Life can be so unfair. Somehow my 4 year old ended up a play blanket short.
With two girls with a great sense of justice and fairness, scores are being kept as to who can take a turn and apparently as to who needs a new blanket.
And then life got even more unfair. Because I decided that yes, a new blanket was a good idea. But this time I would quilt the entire thing by hand. So it would take some time. "Oh no mum" was the initial reaction. After my explanation that this would be the greatest looking blanket ever made by me "Well okay then' was the final reaction.
By now the blanket is finished and mister Linus Lapinus judged it's loftiness and the jury was favorable to me!
- big sigh of relief-
So this is the winning blanket...
The top consists of regular squares alternated by nine patch squares. For these nine patches I chose mainly 1930's reproduction fabrics. And in an effort to tone down the bold colors I picked a white fabric with a delicate blue flower arrangement for the big squares. All in all there are 54 squares in this design. The new owner in fact pointed out to me that this was an awesome design. She calls it "the puzzle quilt". She loves nothing more than to sit straight in the middle of it only to point out at one of the many pieces of fabric in it and to say with her most formal voice "now, who can find me another piece just like this one?" Ah... and don't be mistaken. This is a serious business... her puzzle quilt. Prices and medals and bouquets of flowers can be won for getting it right. I think she might be a bit too much into to Olympic spirit here but hey...
To continue the sewing talk, a pale lilac striped linnen went all around it... a bit like a picture frame and then some contrasting flowery binding, sewn on by hand.

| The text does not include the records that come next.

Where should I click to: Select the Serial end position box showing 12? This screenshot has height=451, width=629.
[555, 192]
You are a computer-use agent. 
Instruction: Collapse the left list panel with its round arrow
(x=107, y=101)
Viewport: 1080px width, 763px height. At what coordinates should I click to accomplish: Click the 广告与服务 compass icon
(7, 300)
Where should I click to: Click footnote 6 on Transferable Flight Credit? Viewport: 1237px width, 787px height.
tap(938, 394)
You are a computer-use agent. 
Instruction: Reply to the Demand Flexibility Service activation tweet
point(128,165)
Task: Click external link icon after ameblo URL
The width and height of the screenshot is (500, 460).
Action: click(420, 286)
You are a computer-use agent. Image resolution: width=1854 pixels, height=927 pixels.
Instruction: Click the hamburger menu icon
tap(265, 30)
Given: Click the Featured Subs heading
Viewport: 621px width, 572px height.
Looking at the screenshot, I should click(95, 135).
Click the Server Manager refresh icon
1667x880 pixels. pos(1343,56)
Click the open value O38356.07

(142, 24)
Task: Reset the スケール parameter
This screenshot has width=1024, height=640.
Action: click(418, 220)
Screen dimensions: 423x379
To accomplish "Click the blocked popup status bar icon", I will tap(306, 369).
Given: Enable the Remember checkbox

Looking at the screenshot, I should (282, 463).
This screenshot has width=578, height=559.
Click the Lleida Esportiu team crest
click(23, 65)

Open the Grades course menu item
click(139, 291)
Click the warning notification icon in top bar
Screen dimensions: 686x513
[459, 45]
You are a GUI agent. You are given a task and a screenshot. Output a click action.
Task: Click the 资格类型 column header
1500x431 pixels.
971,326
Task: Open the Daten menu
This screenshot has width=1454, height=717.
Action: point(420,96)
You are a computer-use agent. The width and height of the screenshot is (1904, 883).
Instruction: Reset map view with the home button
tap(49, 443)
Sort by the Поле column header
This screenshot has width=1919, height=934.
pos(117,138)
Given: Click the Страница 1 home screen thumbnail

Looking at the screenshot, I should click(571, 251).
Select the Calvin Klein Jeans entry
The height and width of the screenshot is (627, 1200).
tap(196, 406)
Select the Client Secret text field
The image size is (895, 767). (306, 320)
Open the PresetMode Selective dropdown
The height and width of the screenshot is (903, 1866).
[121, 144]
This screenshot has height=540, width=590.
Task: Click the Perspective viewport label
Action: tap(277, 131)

For the backing fabric I picked a soft blue gingham piece of cotton that has been in my stash for quite an eternity. It's extremely soft cotton so it proofed a delight to quilt. For the quilting itself I went all around the inner edges of the squares and then finished each square of with doing the diagonals as well. I could have however used an extra pair of fingers for this.... bruised, battered and blistered... such were my fingers after finishing it. Why on earth can't I work with thimbles?
But it was all worth it. The result is so much better than machine stitching. It gives that good old feeling of coziness and comfort. Hmm, I can already see the husband raising an eyebrow or two. Yes, coziness and comfort. Well at least it does for those who love sewing.... or making puzzles.